Landscape (Western Hemisphere)

Concept-video 2010-2012

Landscape (Western Hemisphere) (2010/2011)
Single-channel video, black-and-white, sound, 18:04 min.

100 Words for Lorraine O’Grady’s Hair

Tendrils, fly
Freedom / anchored
Curl portrait

Birds
Wild
Grasses
Rustle, again
Whistling gentle

tresses waft
Windy and thick, darkness
Soft

Insects
again chirping
into gales
Forceful
Sing into night

Self: Split
DNA coils tight
Full / desolate

Loose ringlets, dry
Blown in and out of focus
In the dark: in the light
amalgam

Light
Disorienting
Flickers across
Landscape: Strands

Time bends
Time bears
Witness
Here

Trains / ships / feet
escape
Myth: Abundance
still black and blowing,
westward

Strange
Fuzz—fuzzy
in the light: against the black,
black world
Soothing
silence

All the curls on my head
Remember, too¹

The persistent rustling in Lorraine O’Grady’s video Landscape (Western Hemisphere) is the same wind that tears across French writer, poet, and philosopher Édouard Glissant’s essay “The Black Beach” (1990).² Moving across an island landscape in the Caribbean, the gusty gale Glissant theorizes is a secret wind “not felt on the body,” and in it lies a metaphor, a poetics of relation.³ These are poetics O’Grady has identified in her own experience as a bicultural Black Bostonian, whose parents emigrated from Jamaica in the early twentieth century. In Landscape (Western Hemisphere), the artist mobilizes her own curly hair “as a metaphor system” of relations distinct in histories of Western colonialism. For O’Grady, her natural hair is “symbolic of all the physiological, mental, and cultural hybridizations” that not only have occrued in the past but also are emerging in the present moment.⁴

O’Grady’s conceptual video comprises nearly twenty minutes of black-and-white footage of the artist’s hair, blown in different directions by two fans, shot in a studio at close range, and overlaid with ambient sounds of chirping birds and cicadas, rustling grasses, rumbling train tracks, and an ever-present yet varying breeze. The result is a hypnotizing exhibition of undulating curls and drones that invoke both a disorienting landscape and a myriad of Western cultural suppositions about Black women, multiracial women, and the exotic symbolism surrounding natural hair. The work’s title, along with its vivid content, manifests O’Grady’s career-long investigation of her own cultural identity as a bicultural, highly educated, light-skinned Black woman, and her relationship to the violent entanglements of historically colonized Black female bodies.

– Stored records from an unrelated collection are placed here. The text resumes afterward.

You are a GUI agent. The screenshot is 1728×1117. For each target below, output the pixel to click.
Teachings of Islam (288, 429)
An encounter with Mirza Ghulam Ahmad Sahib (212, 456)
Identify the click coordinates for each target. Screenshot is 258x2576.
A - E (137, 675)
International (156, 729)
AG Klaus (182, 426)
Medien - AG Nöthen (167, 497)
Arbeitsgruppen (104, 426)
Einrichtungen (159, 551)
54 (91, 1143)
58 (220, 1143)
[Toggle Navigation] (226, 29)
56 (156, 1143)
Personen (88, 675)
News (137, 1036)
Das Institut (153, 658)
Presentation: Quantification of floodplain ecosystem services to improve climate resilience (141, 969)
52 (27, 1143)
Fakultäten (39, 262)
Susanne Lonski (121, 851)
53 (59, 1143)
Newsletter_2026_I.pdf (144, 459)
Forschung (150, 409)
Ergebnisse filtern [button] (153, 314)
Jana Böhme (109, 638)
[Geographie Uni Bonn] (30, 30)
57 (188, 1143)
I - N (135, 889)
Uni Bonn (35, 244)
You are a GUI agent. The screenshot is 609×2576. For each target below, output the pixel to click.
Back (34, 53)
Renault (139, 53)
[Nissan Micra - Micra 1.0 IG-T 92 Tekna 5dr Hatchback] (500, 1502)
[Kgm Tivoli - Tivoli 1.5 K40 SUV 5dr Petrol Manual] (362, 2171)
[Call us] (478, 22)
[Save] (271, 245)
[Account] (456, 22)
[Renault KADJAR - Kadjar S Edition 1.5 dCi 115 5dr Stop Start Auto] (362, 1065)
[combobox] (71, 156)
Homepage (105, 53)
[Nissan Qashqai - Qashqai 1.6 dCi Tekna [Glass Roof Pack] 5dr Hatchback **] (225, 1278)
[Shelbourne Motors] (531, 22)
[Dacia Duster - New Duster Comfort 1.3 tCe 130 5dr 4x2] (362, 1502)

A performance of hypervisuality, Landscape (Western Hemisphere) is an experiment in translating coded hybridization, violence, miscegenation, and self-actualization into the visual field, registering her own head as a symbolic body of land. This abstract and dreamlike mode also advances the artist’s incisive interrogation of the minimization or complete loss of the body in postmodernism’s deconstructionist approaches to art criticism and cultural theorizing. In the video, as in adjacent projects, O’Grady asserts the body as the bedrock of history and as the foundation of all experiences, personal and universal.

Completely devoid of speech, the artist’s performance in Landscape (Western Hemisphere) nevertheless conjures a conceptual language for beauty and chaos, tenderness and violence, hybridity and homogeneity. Indeed, as Glissant ponders, “it is paradoxical that so many acts of violence everywhere produce language at its most rudimentary, if not the extinction of words. Is there no valid language for Chaos? Or does Chaos only produce a sort of language that reduces and annihilates? Does it echo recede into a sabir of sabirs at the level of a roar?”⁵

As if by call and response, O’Grady’s concept-based practice is interpolated by the earlier Antilles philosopher, galvanizing the chaotic resonances of race and cultural mixing, and absorbing the language (and bodies) produced. In the dark composition of Landscape (Western Hemisphere), curls whip across a black beach, an urban cityscape, through sheds of tobacco and rows of cotton, through swamps, over train tracks, and through factories, their coils each a Creole verse, a pidgin language that roars and then fades in the breeze.

Stephanie Sparling Williams 

  1. Poem by the author
  2. Édouard Glissant, “The Black Beach” (1990), in Poetics of Relation, trans. Betsy Wing (Ann Arbor: University of Michican Press, 1997), 121-40.
  3. Ibid., 121.
  4. Lorraine O’Grady, quoted in Andile Gosine, “Lorraine O’Grady’s New Worlds” (2012), in Lorraine O’Grady: Where Margins Become Centers (Cambridge, MA: Carpenter Center for the Visual Arts, Harvard University, 2015),np.
  5. Glissant, “The Black Beach,” 123. “Sabir” is a pidgin language used as a lingua franca in the Mediterranean basin from the eleventh to the nineteenth centuries.